La tua luce sorgerà come l’aurora

Is 58,7-10

La quinta domenica del tempo ordinario presenta come prima lettura un brano tratto dalla terza parte del libro del profeta Isaia.

⁷ Non consiste forse nel dividere il pane con l’affamato,
nell’introdurre in casa i miseri, senza tetto,
nel vestire uno che vedi nudo,
senza trascurare i tuoi parenti?
⁸ Allora la tua luce sorgerà come l’aurora,
la tua ferita si rimarginerà presto.
Davanti a te camminerà la tua giustizia,
la gloria del Signore ti seguirà.
⁹ Allora invocherai e il Signore ti risponderà,
implorerai aiuto ed egli dirà: «Eccomi!».
Se toglierai di mezzo a te l’oppressione,
il puntare il dito e il parlare empio,
¹⁰ se aprirai il tuo cuore all’affamato,
se sazierai l’afflitto di cuore,
allora brillerà fra le tenebre la tua luce,
la tua tenebra sarà come il meriggio.

Il profeta immagina il Dio di Israele che risponde in prima persona alla lamentela di chi era tornato dall’esilio di Babilonia sano e salvo e ora stava facendo i conti con la fatica della ricostruzione. Infatti, i rimpatriati andavano dicendo che era inutile il digiuno perché il Signore, Dio di Israele, non ascoltava ed esaudiva le richieste del popolo.

Il profeta ha così l’occasione di precisare “come” dev’essere il digiuno che Dio desidera. Sono tre le caratteristiche: dividere il pane con l’affamato, introdurre in casa i miseri, vestire chi è nudo senza trascurare i parenti (v. 7). Queste tre espressioni del desiderio di Dio, che va oltre della Legge, formulano il comandamento dell’amore che è a fondamento di ogni azione.

La conseguenza di questo atteggiamento di amore è paragonata al sorgere della luce: «Allora la tua luce sorgerà come l’aurora» (v. 8). Lo stesso paragone sta alla base del detto di Gesù1: «Così risplenda la vostra luce davanti agli uomini, perché vedano le vostre opere buone» (Mt 5,16).

Isaia però ricorrere anche ad altre metafore. Anzitutto a quella della ferita che si rimargina presto (v. 8a): fare del bene al prossimo fa innanzitutto bene a chi lo compie. Promette quindi un cammino sereno della vita, perché il giusto sarà preceduto dalla sua giustizia e sarà seguito dalla manifestazione della gloria del Signore, cioè dalla sua presenza potente che protegge e difende.

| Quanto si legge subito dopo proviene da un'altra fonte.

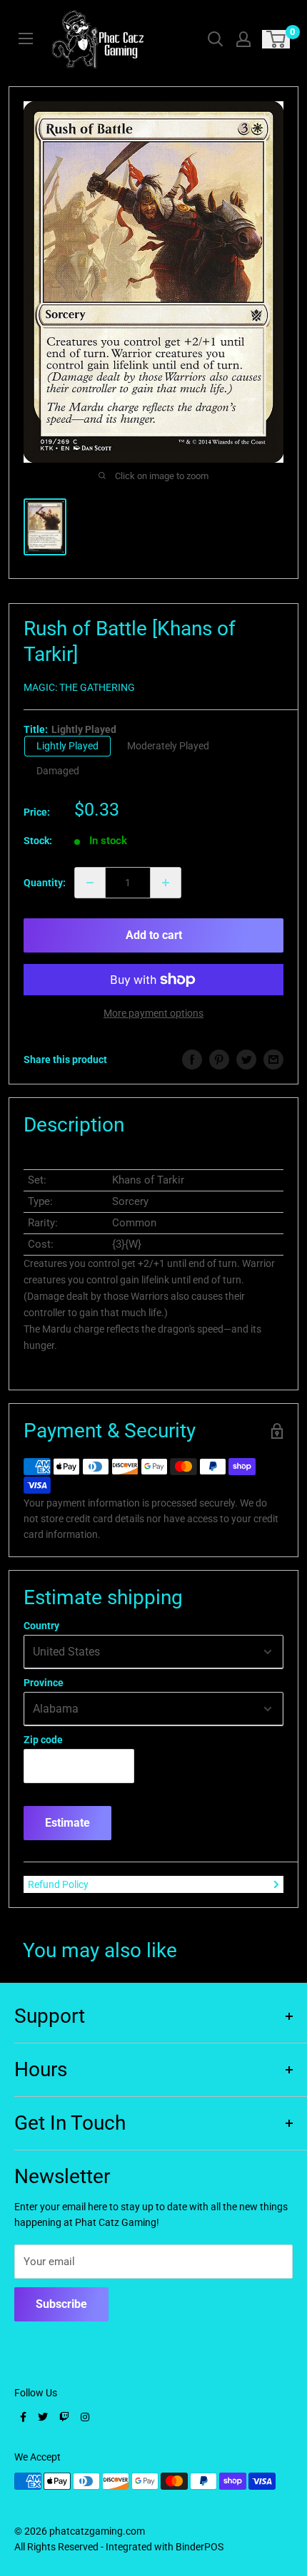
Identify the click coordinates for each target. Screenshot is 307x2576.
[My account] (243, 39)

I versetti finali 9-10 riprendono quanto detto, precisando le condizioni richieste perché si concretizzi la salvezza del Signore. Innanzitutto ci sono tre cose che non bisogna fare: evitare ogni tipo di oppressione sociale, smettere di lanciare false accuse nei tribunali e mettere un freno agli attacchi verbali per distruggere socialmente una persona. Vengono poi annunciato due condizioni positive: dare all’affamato ciò che serve per la vita e saziare la vita di chi è stato piegato dalla violenza.

A chi del popolo adempie queste condizioni il profeta annuncia radiose promesse, riprendendo l’immagine della luce: «Allora brillerà fra le tenebre la tua luce, la tua tenebra sarà come il meriggio» (v. 10). L’allusione alla ricostruzione delle antiche rovine richiama il programma di ricostruzione e consolidamento della città di Gerusalemme e delle sue mura messa in atto da Neemia quando gli esiliati sono tornati a Gerusalemme dopo l’esilio babilonese. Per il profeta la vera ricostruzione della città non parte dal rifacimento delle mura ma dal rinnovamento della vita che risponde all’amore di Dio con l’amore al prossimo.

  1. È il Vangelo di questa domenica.